START

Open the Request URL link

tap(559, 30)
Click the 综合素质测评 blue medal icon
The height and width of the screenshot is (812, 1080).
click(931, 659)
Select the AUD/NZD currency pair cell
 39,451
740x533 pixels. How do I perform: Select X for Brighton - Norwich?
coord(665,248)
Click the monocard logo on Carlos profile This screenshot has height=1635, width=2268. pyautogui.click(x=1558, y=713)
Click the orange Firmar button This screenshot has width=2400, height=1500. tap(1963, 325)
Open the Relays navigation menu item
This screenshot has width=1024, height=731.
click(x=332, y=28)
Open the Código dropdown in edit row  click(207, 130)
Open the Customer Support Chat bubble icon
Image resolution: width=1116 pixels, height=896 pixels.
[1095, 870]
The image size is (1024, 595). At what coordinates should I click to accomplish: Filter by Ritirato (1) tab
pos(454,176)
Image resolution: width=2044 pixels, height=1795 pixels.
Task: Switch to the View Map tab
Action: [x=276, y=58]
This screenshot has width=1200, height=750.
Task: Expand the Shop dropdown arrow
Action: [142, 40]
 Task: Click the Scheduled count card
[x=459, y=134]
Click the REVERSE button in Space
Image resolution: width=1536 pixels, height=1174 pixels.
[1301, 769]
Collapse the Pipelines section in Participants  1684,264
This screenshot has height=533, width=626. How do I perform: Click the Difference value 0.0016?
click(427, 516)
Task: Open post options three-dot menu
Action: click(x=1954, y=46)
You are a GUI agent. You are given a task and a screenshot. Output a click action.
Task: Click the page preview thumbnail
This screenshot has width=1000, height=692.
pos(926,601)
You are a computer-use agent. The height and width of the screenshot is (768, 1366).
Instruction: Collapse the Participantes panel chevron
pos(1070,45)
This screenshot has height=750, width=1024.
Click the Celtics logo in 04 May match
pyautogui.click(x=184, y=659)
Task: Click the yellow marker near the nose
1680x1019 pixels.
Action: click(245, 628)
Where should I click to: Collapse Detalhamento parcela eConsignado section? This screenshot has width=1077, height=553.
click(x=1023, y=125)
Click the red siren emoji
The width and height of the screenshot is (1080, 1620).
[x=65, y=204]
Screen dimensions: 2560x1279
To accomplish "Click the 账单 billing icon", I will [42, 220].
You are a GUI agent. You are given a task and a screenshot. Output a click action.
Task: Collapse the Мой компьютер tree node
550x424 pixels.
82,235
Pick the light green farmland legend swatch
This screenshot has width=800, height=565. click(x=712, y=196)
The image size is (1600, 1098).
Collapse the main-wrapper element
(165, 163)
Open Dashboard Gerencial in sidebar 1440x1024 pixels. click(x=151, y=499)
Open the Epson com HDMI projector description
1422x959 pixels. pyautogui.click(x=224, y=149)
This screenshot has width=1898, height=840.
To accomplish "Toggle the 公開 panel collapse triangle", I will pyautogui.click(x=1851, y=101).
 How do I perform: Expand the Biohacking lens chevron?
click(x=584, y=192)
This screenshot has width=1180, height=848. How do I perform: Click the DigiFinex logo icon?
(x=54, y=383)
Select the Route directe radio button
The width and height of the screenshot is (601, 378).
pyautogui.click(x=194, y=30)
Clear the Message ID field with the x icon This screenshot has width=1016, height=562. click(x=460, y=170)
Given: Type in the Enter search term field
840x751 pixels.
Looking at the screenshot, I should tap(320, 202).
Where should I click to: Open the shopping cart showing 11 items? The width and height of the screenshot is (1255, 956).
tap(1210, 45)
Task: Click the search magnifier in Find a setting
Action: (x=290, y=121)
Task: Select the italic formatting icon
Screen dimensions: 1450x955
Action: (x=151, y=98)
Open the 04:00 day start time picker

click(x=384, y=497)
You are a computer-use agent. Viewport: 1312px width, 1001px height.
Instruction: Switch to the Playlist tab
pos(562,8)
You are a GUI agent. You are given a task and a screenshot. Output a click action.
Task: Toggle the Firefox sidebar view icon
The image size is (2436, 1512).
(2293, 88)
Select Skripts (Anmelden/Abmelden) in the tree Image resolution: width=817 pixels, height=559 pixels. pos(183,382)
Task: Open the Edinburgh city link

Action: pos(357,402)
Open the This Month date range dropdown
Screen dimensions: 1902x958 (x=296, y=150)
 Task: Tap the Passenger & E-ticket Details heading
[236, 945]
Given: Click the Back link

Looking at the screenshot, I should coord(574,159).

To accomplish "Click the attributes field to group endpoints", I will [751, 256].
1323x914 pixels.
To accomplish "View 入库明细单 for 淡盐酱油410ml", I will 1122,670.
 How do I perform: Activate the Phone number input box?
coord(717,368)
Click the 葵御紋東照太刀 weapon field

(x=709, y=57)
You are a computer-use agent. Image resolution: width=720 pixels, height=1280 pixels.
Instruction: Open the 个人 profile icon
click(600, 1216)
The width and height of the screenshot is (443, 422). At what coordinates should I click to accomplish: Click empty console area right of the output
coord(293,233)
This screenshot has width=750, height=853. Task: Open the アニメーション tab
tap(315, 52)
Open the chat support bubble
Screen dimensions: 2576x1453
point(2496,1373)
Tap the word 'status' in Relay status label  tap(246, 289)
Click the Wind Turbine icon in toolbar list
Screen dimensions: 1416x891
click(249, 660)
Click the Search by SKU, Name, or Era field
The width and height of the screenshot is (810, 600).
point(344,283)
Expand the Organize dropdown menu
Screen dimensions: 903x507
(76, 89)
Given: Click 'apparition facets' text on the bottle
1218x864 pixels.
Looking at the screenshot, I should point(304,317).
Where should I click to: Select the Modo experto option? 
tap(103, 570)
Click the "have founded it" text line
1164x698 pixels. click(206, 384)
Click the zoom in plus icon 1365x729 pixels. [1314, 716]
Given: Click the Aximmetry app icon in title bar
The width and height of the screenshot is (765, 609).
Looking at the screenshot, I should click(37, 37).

END

--- PROBLEM DETAILS ---
Please copy all of the data above word for word, leaving nothing out and changing nothing.

--- RESPONSE TO THIS EXERCISE ---
Open the Request URL link

tap(559, 30)
Click the 综合素质测评 blue medal icon
The height and width of the screenshot is (812, 1080).
click(931, 659)
Select the AUD/NZD currency pair cell
 39,451
740x533 pixels. How do I perform: Select X for Brighton - Norwich?
coord(665,248)
Click the monocard logo on Carlos profile This screenshot has height=1635, width=2268. pyautogui.click(x=1558, y=713)
Click the orange Firmar button This screenshot has width=2400, height=1500. tap(1963, 325)
Open the Relays navigation menu item
This screenshot has width=1024, height=731.
click(x=332, y=28)
Open the Código dropdown in edit row  click(207, 130)
Open the Customer Support Chat bubble icon
Image resolution: width=1116 pixels, height=896 pixels.
[1095, 870]
The image size is (1024, 595). At what coordinates should I click to accomplish: Filter by Ritirato (1) tab
pos(454,176)
Image resolution: width=2044 pixels, height=1795 pixels.
Task: Switch to the View Map tab
Action: [x=276, y=58]
This screenshot has width=1200, height=750.
Task: Expand the Shop dropdown arrow
Action: [142, 40]
 Task: Click the Scheduled count card
[x=459, y=134]
Click the REVERSE button in Space
Image resolution: width=1536 pixels, height=1174 pixels.
[1301, 769]
Collapse the Pipelines section in Participants  1684,264
This screenshot has height=533, width=626. How do I perform: Click the Difference value 0.0016?
click(427, 516)
Task: Open post options three-dot menu
Action: click(x=1954, y=46)
You are a GUI agent. You are given a task and a screenshot. Output a click action.
Task: Click the page preview thumbnail
This screenshot has width=1000, height=692.
pos(926,601)
You are a computer-use agent. The height and width of the screenshot is (768, 1366).
Instruction: Collapse the Participantes panel chevron
pos(1070,45)
This screenshot has height=750, width=1024.
Click the Celtics logo in 04 May match
pyautogui.click(x=184, y=659)
Task: Click the yellow marker near the nose
1680x1019 pixels.
Action: click(245, 628)
Where should I click to: Collapse Detalhamento parcela eConsignado section? This screenshot has width=1077, height=553.
click(x=1023, y=125)
Click the red siren emoji
The width and height of the screenshot is (1080, 1620).
[x=65, y=204]
Screen dimensions: 2560x1279
To accomplish "Click the 账单 billing icon", I will [42, 220].
You are a GUI agent. You are given a task and a screenshot. Output a click action.
Task: Collapse the Мой компьютер tree node
550x424 pixels.
82,235
Pick the light green farmland legend swatch
This screenshot has width=800, height=565. click(x=712, y=196)
The image size is (1600, 1098).
Collapse the main-wrapper element
(165, 163)
Open Dashboard Gerencial in sidebar 1440x1024 pixels. click(x=151, y=499)
Open the Epson com HDMI projector description
1422x959 pixels. pyautogui.click(x=224, y=149)
This screenshot has width=1898, height=840.
To accomplish "Toggle the 公開 panel collapse triangle", I will pyautogui.click(x=1851, y=101).
 How do I perform: Expand the Biohacking lens chevron?
click(x=584, y=192)
This screenshot has width=1180, height=848. How do I perform: Click the DigiFinex logo icon?
(x=54, y=383)
Select the Route directe radio button
The width and height of the screenshot is (601, 378).
pyautogui.click(x=194, y=30)
Clear the Message ID field with the x icon This screenshot has width=1016, height=562. click(x=460, y=170)
Given: Type in the Enter search term field
840x751 pixels.
Looking at the screenshot, I should tap(320, 202).
Where should I click to: Open the shopping cart showing 11 items? The width and height of the screenshot is (1255, 956).
tap(1210, 45)
Task: Click the search magnifier in Find a setting
Action: (x=290, y=121)
Task: Select the italic formatting icon
Screen dimensions: 1450x955
Action: (x=151, y=98)
Open the 04:00 day start time picker

click(x=384, y=497)
You are a computer-use agent. Viewport: 1312px width, 1001px height.
Instruction: Switch to the Playlist tab
pos(562,8)
You are a GUI agent. You are given a task and a screenshot. Output a click action.
Task: Toggle the Firefox sidebar view icon
The image size is (2436, 1512).
(2293, 88)
Select Skripts (Anmelden/Abmelden) in the tree Image resolution: width=817 pixels, height=559 pixels. pos(183,382)
Task: Open the Edinburgh city link

Action: pos(357,402)
Open the This Month date range dropdown
Screen dimensions: 1902x958 (x=296, y=150)
 Task: Tap the Passenger & E-ticket Details heading
[236, 945]
Given: Click the Back link

Looking at the screenshot, I should coord(574,159).

To accomplish "Click the attributes field to group endpoints", I will [751, 256].
1323x914 pixels.
To accomplish "View 入库明细单 for 淡盐酱油410ml", I will 1122,670.
 How do I perform: Activate the Phone number input box?
coord(717,368)
Click the 葵御紋東照太刀 weapon field

(x=709, y=57)
You are a computer-use agent. Image resolution: width=720 pixels, height=1280 pixels.
Instruction: Open the 个人 profile icon
click(600, 1216)
The width and height of the screenshot is (443, 422). At what coordinates should I click to accomplish: Click empty console area right of the output
coord(293,233)
This screenshot has width=750, height=853. Task: Open the アニメーション tab
tap(315, 52)
Open the chat support bubble
Screen dimensions: 2576x1453
point(2496,1373)
Tap the word 'status' in Relay status label  tap(246, 289)
Click the Wind Turbine icon in toolbar list
Screen dimensions: 1416x891
click(249, 660)
Click the Search by SKU, Name, or Era field
The width and height of the screenshot is (810, 600).
point(344,283)
Expand the Organize dropdown menu
Screen dimensions: 903x507
(76, 89)
Given: Click 'apparition facets' text on the bottle
1218x864 pixels.
Looking at the screenshot, I should point(304,317).
Where should I click to: Select the Modo experto option? 
tap(103, 570)
Click the "have founded it" text line
1164x698 pixels. click(206, 384)
Click the zoom in plus icon 1365x729 pixels. [1314, 716]
Given: Click the Aximmetry app icon in title bar
The width and height of the screenshot is (765, 609).
Looking at the screenshot, I should click(37, 37).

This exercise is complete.